<--- Back to all resources

Engineering

February 25, 2026

12 min read

Real-Time Fraud Detection with Apache Flink

How to build a real-time fraud detection system using Apache Flink. Covers rule-based detection, windowed aggregations, pattern matching, and ML model scoring.

TL;DR: • Fraud detection requires sub-second response times that only stream processing can deliver. • Flink provides the building blocks: windowed aggregations for velocity checks, CEP for pattern matching, and async I/O for ML model scoring. • A layered approach combining rules, aggregations, and ML models catches more fraud than any single method. • CDC from payment and account databases feeds the pipeline with the transactional context needed for accurate detection.

A fraudulent transaction takes less than a second to execute. Your detection system needs to be faster.

That simple constraint shapes every architectural decision in a fraud detection pipeline. Batch processing, where you run queries against yesterday’s transactions overnight, only tells you what already happened. The money has moved. The account is drained. You are left writing incident reports instead of blocking transactions.

Stream processing flips this model. Every transaction is evaluated the moment it arrives, and a decision is returned before the payment settles. Apache Flink is particularly well-suited for this work because it was built from the ground up for stateful stream processing, giving you the primitives you need: time windows, pattern matching, exactly-once state management, and low-latency event handling.

This guide walks through the building blocks of a Flink-based fraud detection system, from simple rules to ML model scoring, with code examples you can adapt for your own pipeline.

Why Latency Kills You in Fraud Detection

The economics of fraud detection are brutally simple. Every millisecond of added latency between a transaction event and your accept/reject decision is a window where money can disappear. Studies from the payments industry consistently show that fraud losses scale linearly with detection latency. Detect in 50ms, and you block the transaction before authorization. Detect in 50 minutes, and you are filing a chargeback.

Batch systems are not just slow. They are architecturally incapable of solving this problem. A nightly batch job processes transactions from hours ago. Even micro-batch systems running every 5 minutes introduce enough delay for a determined attacker to execute dozens of fraudulent transactions and vanish.

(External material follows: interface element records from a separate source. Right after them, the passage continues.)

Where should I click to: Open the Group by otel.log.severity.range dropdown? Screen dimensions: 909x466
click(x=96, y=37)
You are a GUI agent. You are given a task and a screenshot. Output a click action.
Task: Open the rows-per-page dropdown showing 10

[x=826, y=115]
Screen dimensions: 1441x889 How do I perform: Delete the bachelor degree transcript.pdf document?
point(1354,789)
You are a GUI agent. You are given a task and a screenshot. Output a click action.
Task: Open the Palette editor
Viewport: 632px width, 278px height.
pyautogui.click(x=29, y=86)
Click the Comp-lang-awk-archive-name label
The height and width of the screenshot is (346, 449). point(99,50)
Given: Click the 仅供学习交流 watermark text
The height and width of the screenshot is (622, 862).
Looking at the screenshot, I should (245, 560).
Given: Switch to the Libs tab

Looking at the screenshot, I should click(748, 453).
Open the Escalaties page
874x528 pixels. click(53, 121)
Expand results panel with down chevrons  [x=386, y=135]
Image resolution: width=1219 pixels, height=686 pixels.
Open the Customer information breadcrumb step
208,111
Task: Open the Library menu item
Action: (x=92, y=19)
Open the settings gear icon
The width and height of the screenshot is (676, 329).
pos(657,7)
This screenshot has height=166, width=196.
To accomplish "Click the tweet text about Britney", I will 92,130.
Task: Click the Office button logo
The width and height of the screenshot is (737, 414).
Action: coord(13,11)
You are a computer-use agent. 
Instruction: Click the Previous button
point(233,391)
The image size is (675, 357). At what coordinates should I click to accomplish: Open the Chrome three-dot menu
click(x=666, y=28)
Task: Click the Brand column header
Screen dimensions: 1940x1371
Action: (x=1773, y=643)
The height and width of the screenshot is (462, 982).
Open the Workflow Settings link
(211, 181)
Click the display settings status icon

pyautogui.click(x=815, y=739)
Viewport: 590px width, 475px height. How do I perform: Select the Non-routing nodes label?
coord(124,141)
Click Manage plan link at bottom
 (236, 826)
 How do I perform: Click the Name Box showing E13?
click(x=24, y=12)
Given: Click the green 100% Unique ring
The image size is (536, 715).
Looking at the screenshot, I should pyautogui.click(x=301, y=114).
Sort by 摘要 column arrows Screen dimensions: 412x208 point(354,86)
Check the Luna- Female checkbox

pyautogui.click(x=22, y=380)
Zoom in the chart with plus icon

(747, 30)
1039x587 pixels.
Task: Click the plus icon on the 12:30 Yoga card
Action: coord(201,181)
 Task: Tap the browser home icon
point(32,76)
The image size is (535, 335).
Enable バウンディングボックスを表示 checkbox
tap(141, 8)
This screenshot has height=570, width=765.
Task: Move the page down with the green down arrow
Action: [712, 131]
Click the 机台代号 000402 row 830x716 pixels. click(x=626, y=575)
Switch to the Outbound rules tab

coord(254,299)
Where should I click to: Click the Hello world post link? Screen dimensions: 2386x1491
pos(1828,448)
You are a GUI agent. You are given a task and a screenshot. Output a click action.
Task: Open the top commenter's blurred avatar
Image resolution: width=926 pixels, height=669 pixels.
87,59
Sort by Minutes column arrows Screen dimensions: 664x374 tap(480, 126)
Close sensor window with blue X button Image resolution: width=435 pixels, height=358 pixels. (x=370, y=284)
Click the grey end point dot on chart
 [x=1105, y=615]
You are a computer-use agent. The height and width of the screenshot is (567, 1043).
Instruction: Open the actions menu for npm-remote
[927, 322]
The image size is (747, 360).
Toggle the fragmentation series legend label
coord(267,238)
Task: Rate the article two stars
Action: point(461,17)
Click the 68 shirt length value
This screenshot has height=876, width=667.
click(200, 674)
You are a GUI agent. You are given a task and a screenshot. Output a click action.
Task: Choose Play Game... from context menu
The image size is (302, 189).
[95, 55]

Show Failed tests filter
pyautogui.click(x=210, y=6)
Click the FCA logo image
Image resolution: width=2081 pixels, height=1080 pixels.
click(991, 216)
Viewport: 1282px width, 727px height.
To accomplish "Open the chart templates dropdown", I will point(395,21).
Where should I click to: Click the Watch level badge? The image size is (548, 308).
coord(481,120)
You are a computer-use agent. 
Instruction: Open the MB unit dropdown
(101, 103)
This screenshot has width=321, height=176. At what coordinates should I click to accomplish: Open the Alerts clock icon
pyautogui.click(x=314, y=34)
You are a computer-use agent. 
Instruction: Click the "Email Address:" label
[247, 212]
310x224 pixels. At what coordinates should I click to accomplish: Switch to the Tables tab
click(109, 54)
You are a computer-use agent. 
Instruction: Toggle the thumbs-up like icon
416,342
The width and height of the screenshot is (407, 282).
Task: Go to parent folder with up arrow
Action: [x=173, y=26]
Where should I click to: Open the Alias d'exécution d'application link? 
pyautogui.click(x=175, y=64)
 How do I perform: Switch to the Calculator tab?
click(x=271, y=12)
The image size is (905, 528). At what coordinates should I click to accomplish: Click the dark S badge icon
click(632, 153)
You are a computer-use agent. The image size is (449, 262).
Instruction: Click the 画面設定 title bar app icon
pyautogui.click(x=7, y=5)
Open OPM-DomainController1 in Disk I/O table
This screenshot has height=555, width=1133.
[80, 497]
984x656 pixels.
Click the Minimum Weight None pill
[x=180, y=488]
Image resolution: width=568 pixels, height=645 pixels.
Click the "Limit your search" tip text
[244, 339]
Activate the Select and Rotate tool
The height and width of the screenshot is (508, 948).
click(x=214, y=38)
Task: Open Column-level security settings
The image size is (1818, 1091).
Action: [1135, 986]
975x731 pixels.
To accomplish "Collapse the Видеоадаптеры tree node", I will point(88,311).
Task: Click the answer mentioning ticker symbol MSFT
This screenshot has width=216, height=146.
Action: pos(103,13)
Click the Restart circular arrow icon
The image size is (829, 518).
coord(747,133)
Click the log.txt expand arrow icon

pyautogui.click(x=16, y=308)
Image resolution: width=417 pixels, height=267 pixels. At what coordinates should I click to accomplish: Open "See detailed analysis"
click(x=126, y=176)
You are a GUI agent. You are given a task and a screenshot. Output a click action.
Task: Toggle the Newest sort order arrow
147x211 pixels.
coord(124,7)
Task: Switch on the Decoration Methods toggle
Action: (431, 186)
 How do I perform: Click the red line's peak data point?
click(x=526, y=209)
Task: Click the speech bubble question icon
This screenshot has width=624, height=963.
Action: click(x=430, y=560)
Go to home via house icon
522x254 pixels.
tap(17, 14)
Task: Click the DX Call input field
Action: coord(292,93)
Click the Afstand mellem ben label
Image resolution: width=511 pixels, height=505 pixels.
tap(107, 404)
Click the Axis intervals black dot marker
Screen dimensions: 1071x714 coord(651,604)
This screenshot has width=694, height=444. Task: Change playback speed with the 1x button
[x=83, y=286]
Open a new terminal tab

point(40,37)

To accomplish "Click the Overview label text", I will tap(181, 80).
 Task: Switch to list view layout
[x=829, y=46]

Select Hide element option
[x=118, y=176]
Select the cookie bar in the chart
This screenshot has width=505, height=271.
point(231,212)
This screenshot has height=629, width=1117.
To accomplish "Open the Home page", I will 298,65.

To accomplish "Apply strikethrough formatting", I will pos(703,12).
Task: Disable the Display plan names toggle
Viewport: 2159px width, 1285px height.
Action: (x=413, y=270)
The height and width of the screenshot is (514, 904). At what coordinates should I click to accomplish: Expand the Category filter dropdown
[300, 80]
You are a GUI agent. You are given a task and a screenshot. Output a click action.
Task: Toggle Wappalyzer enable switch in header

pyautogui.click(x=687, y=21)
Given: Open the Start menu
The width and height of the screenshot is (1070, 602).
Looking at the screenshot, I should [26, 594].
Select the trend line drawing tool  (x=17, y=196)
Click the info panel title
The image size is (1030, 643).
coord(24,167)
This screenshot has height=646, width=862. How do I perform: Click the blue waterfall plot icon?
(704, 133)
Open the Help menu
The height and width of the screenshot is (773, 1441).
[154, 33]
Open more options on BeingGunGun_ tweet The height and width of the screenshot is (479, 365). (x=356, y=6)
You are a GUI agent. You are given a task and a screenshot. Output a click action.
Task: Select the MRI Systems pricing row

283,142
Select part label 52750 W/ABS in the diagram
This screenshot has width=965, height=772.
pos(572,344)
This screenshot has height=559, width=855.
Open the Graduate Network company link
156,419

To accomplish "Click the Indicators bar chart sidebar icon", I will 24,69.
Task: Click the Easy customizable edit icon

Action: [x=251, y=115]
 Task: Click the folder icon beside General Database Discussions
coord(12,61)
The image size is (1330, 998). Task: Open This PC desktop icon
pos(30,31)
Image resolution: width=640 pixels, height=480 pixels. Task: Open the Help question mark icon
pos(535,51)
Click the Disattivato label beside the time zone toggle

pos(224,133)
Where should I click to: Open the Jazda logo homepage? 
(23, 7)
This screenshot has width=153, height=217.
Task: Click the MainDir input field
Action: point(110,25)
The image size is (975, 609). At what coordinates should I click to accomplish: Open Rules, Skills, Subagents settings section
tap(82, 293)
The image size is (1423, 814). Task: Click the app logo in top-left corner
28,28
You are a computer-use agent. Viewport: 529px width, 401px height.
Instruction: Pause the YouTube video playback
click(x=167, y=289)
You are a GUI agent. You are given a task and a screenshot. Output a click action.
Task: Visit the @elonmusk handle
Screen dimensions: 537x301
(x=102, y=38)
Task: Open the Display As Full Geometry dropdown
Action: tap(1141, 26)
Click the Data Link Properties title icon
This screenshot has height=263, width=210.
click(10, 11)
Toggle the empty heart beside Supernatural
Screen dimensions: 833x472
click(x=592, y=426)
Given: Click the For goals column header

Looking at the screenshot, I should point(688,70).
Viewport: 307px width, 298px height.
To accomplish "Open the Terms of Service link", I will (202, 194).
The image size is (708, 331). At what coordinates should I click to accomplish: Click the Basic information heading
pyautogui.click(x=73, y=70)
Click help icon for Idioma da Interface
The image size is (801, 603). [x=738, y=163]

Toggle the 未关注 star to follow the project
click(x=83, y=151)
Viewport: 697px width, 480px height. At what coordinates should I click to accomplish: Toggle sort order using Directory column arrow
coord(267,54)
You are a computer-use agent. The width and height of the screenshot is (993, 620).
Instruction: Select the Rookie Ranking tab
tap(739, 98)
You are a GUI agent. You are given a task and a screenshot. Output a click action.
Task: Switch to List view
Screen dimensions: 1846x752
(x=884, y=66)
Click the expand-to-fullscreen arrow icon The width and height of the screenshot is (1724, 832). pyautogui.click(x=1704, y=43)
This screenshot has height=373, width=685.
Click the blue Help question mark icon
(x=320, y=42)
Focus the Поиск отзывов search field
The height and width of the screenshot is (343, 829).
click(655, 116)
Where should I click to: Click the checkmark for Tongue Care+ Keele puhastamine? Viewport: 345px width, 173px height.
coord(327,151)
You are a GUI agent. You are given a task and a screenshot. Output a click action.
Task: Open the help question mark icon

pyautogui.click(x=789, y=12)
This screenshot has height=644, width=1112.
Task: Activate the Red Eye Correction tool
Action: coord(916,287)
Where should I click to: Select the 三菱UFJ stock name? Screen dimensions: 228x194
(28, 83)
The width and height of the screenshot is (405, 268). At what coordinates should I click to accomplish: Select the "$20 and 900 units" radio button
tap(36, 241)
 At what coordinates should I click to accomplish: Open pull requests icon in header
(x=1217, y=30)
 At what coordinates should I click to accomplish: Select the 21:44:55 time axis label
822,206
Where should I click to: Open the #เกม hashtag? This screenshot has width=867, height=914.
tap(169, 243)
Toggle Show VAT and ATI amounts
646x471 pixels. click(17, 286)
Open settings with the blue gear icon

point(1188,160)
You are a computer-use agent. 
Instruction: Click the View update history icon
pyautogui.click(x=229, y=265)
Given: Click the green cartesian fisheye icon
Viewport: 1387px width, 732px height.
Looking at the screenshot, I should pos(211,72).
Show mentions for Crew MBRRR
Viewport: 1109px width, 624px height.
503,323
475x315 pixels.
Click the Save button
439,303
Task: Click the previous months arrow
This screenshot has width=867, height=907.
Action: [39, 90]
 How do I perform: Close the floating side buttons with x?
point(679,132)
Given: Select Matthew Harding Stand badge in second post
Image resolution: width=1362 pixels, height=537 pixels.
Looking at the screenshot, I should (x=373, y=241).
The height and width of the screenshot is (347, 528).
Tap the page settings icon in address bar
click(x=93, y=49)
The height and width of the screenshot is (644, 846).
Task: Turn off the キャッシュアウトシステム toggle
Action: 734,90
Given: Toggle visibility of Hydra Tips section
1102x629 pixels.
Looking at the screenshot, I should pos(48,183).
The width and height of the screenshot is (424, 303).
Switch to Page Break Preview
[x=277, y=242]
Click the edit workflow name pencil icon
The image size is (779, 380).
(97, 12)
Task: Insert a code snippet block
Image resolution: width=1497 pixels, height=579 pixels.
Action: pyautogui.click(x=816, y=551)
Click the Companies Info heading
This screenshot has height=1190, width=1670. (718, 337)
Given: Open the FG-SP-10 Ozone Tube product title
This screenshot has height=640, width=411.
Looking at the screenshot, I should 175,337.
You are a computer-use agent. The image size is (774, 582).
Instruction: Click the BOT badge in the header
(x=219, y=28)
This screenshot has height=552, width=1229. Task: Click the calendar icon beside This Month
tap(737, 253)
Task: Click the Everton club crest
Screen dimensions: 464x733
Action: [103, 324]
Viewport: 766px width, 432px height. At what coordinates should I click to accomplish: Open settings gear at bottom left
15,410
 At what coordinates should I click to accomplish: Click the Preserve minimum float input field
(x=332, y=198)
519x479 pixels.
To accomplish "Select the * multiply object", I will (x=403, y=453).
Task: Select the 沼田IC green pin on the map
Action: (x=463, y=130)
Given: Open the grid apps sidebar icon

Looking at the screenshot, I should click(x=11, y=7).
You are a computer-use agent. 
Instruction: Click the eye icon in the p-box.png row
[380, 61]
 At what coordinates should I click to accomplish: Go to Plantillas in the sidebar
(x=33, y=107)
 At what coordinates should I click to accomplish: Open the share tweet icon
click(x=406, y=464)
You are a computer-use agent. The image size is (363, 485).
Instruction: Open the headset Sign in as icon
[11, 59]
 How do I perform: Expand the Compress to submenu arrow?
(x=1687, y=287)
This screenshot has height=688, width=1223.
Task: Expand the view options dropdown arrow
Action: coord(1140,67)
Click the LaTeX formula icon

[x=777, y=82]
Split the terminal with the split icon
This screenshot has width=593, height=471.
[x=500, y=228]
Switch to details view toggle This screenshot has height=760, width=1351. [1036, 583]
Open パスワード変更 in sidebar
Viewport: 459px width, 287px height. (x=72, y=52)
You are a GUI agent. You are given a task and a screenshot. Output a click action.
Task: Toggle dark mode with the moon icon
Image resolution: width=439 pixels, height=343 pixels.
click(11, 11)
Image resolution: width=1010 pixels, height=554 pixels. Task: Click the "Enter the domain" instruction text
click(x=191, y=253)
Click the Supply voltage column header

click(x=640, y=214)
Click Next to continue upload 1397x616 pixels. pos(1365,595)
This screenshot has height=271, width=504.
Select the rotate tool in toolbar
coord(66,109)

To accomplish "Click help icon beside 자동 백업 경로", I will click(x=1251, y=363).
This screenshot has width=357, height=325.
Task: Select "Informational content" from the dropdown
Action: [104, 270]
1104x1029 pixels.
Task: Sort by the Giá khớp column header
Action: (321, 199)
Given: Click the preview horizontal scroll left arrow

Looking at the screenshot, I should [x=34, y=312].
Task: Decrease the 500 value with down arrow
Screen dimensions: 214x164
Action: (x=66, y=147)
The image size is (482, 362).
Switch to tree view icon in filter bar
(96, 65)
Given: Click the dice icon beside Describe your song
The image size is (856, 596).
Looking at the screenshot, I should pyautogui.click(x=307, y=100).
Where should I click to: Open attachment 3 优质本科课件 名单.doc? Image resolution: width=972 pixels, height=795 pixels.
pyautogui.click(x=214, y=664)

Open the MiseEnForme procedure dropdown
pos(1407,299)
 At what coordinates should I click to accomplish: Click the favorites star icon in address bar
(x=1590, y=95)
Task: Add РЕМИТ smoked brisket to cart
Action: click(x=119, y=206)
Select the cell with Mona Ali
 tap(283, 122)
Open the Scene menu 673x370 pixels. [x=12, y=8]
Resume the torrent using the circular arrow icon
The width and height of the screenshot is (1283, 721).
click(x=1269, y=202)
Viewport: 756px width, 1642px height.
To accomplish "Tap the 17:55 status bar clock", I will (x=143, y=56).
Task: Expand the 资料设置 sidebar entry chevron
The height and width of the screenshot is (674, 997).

Flink processes events one at a time (or in very small groups) with true streaming semantics. There is no waiting for a batch window to close. Each transaction hits your detection logic within milliseconds of arriving on the stream.

Before diving into specific detection strategies, it helps to understand the four Flink primitives that make real-time fraud detection possible.

Keyed State

Flink lets you maintain per-key state that survives failures. For fraud detection, this means you can track per-user metrics (transaction counts, running totals, last-known location) without an external database lookup. The state lives in-process, co-located with your computation, which keeps latency in the microsecond range.

Time Windows

Windows let you aggregate events over defined time intervals. A sliding window of 5 minutes, advancing every 30 seconds, can track how many transactions a given card has processed recently. Tumbling windows can compute hourly spend totals. Session windows can group bursts of activity together. All of these are first-class concepts in Flink, not something you need to build from scratch.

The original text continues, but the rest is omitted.